*** Begin section ***

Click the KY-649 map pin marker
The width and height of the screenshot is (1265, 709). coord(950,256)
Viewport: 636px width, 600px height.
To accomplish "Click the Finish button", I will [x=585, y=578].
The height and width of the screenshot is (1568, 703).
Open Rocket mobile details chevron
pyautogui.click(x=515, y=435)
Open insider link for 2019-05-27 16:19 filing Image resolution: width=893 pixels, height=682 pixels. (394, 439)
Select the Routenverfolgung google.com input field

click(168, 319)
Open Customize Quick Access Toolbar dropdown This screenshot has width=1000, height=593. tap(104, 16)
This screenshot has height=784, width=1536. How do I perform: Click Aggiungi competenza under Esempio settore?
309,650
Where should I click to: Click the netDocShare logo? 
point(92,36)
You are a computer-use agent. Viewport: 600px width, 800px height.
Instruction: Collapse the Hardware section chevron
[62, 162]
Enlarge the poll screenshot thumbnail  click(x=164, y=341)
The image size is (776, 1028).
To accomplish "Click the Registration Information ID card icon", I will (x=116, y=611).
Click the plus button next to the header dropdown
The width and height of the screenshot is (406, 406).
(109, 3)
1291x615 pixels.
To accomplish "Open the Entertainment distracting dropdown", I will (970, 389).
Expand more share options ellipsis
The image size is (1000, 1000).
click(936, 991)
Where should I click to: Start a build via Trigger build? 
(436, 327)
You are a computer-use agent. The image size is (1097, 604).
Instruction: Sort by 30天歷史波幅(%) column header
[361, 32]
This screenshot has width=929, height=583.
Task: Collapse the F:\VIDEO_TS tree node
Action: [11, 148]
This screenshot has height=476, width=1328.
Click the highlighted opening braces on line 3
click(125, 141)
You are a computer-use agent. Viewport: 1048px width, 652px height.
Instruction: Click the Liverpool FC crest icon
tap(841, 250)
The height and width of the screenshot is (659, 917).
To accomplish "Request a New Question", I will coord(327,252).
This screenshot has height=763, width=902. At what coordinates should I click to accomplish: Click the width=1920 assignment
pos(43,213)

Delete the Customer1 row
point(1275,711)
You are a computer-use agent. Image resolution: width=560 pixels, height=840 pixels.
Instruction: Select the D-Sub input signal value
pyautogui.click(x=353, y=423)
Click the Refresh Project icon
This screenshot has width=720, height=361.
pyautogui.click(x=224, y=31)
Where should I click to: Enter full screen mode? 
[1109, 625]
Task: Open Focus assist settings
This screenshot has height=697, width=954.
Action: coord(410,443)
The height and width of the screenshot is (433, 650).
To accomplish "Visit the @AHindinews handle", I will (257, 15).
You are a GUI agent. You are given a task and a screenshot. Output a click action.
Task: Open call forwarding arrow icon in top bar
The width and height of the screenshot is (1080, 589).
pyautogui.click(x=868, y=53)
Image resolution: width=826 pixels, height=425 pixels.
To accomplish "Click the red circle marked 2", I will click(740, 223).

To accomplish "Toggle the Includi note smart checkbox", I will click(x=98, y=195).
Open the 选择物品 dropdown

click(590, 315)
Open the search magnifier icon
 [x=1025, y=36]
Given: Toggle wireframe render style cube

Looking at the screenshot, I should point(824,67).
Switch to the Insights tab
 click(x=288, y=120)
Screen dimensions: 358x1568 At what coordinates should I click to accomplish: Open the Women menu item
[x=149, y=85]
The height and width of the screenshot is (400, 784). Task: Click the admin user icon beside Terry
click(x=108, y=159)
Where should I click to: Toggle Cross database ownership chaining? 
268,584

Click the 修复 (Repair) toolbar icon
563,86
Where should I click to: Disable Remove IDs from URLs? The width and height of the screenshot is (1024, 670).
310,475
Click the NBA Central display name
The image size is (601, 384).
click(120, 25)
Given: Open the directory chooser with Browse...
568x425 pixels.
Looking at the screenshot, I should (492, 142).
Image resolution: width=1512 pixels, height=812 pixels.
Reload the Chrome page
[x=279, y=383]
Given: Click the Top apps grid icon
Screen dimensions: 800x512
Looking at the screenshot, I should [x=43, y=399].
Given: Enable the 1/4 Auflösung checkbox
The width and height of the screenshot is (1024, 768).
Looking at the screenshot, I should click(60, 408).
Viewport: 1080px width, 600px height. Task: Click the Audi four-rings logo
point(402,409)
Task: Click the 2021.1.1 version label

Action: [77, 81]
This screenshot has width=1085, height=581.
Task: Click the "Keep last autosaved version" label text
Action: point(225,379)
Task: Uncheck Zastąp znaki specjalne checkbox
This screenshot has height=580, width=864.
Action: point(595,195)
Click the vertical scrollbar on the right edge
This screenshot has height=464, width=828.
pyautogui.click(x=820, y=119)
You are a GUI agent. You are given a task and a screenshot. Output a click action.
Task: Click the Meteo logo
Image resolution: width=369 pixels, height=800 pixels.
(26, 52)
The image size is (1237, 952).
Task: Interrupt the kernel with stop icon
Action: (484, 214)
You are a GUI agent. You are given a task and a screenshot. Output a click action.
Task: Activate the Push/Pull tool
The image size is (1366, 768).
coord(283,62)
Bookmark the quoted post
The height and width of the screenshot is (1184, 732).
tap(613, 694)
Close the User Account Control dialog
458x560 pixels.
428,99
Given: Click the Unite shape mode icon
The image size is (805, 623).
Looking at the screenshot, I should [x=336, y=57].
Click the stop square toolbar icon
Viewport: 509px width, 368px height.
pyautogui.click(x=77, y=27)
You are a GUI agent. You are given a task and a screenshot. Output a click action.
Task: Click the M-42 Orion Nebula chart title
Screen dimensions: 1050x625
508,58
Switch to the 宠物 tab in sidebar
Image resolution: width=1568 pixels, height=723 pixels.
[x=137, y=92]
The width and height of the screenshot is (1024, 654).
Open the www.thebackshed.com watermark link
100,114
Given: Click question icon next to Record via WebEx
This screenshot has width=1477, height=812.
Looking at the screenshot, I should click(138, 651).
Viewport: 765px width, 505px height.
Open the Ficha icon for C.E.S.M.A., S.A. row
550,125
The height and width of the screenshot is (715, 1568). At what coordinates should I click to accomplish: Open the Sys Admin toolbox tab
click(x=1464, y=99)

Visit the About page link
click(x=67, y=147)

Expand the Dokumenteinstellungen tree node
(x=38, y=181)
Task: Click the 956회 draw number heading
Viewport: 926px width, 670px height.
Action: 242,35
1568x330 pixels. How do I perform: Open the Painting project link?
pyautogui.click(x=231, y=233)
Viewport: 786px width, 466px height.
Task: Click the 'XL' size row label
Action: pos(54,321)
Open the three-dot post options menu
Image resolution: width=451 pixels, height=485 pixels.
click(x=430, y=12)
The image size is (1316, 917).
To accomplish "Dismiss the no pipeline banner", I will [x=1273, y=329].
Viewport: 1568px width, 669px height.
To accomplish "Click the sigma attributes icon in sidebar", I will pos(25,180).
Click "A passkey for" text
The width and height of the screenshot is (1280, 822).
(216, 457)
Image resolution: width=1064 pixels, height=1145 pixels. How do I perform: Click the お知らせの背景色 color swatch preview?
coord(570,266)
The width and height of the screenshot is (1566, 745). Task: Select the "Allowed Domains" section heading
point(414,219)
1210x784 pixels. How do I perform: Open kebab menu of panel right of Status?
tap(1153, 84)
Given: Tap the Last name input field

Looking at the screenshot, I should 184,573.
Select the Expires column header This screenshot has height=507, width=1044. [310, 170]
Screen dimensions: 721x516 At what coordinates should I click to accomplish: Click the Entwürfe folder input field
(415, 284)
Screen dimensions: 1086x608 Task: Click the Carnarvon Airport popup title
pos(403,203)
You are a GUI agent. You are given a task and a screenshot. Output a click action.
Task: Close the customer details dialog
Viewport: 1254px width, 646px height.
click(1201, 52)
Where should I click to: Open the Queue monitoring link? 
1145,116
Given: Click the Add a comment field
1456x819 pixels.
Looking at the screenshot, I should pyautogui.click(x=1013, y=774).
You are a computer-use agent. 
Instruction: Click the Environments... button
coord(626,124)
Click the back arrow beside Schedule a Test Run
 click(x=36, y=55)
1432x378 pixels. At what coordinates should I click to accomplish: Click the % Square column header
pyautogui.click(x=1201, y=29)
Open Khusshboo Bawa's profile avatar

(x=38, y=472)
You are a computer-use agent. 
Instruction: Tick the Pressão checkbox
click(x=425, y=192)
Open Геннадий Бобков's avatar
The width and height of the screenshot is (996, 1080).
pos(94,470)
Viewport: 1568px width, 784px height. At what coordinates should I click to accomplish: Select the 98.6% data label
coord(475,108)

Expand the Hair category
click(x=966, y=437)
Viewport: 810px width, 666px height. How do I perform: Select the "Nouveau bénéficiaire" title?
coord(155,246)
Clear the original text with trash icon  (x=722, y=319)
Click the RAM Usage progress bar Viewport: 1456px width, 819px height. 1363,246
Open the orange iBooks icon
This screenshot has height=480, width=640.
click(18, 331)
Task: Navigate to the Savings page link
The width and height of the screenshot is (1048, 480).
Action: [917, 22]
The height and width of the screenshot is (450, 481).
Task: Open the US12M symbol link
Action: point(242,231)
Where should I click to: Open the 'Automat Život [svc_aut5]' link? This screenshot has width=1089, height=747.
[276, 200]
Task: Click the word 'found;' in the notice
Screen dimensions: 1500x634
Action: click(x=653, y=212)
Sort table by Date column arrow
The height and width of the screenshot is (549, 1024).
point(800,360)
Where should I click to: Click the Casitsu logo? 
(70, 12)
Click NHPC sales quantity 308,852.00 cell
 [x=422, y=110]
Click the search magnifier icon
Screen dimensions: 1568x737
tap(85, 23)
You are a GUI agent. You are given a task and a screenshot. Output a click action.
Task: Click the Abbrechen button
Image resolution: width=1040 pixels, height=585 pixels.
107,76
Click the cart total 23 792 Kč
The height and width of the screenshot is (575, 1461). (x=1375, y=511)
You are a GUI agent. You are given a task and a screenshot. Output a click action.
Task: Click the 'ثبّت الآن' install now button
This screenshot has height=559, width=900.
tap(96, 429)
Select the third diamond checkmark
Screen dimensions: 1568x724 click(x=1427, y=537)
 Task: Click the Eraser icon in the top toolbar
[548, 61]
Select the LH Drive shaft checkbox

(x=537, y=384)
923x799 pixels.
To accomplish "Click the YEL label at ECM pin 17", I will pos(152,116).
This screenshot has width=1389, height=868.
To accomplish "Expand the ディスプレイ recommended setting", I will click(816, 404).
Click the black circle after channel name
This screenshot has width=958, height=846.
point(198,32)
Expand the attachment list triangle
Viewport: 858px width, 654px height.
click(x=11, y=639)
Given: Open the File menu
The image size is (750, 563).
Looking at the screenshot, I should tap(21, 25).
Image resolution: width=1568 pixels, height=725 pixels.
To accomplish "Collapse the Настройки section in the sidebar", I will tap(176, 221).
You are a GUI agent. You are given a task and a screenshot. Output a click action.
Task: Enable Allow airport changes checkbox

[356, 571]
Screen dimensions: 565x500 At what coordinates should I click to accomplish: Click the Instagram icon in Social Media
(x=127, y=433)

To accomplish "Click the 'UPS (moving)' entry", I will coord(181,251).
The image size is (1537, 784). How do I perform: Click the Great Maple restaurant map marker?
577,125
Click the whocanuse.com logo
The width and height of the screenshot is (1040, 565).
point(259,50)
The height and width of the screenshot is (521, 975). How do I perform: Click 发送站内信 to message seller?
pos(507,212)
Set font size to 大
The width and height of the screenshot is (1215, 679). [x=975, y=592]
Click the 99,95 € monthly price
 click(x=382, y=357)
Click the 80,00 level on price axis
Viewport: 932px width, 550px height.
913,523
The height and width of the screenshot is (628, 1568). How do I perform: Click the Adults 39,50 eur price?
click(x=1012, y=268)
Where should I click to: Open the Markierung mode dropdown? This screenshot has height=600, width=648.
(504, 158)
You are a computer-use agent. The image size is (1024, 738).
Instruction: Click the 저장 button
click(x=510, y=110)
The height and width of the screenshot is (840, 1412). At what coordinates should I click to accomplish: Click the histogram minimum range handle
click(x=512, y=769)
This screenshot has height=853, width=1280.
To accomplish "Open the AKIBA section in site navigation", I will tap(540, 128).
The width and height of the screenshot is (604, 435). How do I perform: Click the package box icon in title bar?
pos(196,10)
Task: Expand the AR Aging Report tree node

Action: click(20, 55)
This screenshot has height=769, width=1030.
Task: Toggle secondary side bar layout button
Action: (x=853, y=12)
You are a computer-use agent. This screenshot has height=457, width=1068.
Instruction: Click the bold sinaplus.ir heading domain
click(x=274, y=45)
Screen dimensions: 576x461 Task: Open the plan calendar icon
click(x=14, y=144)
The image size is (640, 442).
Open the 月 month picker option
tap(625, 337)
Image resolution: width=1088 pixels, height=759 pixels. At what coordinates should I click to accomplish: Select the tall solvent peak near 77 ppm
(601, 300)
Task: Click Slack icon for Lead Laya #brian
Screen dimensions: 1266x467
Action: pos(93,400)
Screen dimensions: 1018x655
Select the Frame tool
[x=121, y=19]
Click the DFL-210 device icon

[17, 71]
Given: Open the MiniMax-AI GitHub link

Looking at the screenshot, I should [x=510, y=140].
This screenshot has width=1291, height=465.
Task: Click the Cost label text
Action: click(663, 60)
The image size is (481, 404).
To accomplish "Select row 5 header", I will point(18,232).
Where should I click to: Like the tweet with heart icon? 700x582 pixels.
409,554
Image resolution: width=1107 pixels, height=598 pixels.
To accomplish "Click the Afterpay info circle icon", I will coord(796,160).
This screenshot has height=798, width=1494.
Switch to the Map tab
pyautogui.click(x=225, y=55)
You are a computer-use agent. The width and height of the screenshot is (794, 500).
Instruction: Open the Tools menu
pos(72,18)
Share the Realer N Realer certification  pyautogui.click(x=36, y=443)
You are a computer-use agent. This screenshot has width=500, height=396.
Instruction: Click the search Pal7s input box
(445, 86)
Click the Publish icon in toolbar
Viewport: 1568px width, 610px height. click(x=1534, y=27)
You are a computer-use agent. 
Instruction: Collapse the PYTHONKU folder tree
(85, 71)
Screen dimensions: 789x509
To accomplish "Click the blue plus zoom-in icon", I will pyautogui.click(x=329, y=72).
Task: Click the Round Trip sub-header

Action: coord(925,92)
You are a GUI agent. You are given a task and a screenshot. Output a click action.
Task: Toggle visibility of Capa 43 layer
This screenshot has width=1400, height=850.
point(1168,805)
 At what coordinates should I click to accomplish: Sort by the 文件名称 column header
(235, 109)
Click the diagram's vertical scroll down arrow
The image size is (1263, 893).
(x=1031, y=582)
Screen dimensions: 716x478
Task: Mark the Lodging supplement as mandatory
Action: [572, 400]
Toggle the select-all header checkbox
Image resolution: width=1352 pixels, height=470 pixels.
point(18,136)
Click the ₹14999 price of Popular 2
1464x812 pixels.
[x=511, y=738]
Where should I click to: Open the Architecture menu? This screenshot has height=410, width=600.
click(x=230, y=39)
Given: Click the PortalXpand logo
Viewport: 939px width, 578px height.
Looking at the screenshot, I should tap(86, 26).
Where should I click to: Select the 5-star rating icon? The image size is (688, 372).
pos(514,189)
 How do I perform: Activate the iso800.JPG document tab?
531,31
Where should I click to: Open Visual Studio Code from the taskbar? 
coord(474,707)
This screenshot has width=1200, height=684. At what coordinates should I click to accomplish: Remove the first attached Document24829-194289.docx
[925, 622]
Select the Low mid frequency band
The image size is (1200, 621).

*** End section ***

=== Activity ===
Beginning with the very first line of the material above, give each line again exactly, ending with the line that contains "The image size is (776, 1028).".

=== Task output ===
Click the KY-649 map pin marker
The width and height of the screenshot is (1265, 709). coord(950,256)
Viewport: 636px width, 600px height.
To accomplish "Click the Finish button", I will [x=585, y=578].
The height and width of the screenshot is (1568, 703).
Open Rocket mobile details chevron
pyautogui.click(x=515, y=435)
Open insider link for 2019-05-27 16:19 filing Image resolution: width=893 pixels, height=682 pixels. (394, 439)
Select the Routenverfolgung google.com input field

click(168, 319)
Open Customize Quick Access Toolbar dropdown This screenshot has width=1000, height=593. tap(104, 16)
This screenshot has height=784, width=1536. How do I perform: Click Aggiungi competenza under Esempio settore?
309,650
Where should I click to: Click the netDocShare logo? 
point(92,36)
You are a computer-use agent. Viewport: 600px width, 800px height.
Instruction: Collapse the Hardware section chevron
[62, 162]
Enlarge the poll screenshot thumbnail  click(x=164, y=341)
The image size is (776, 1028).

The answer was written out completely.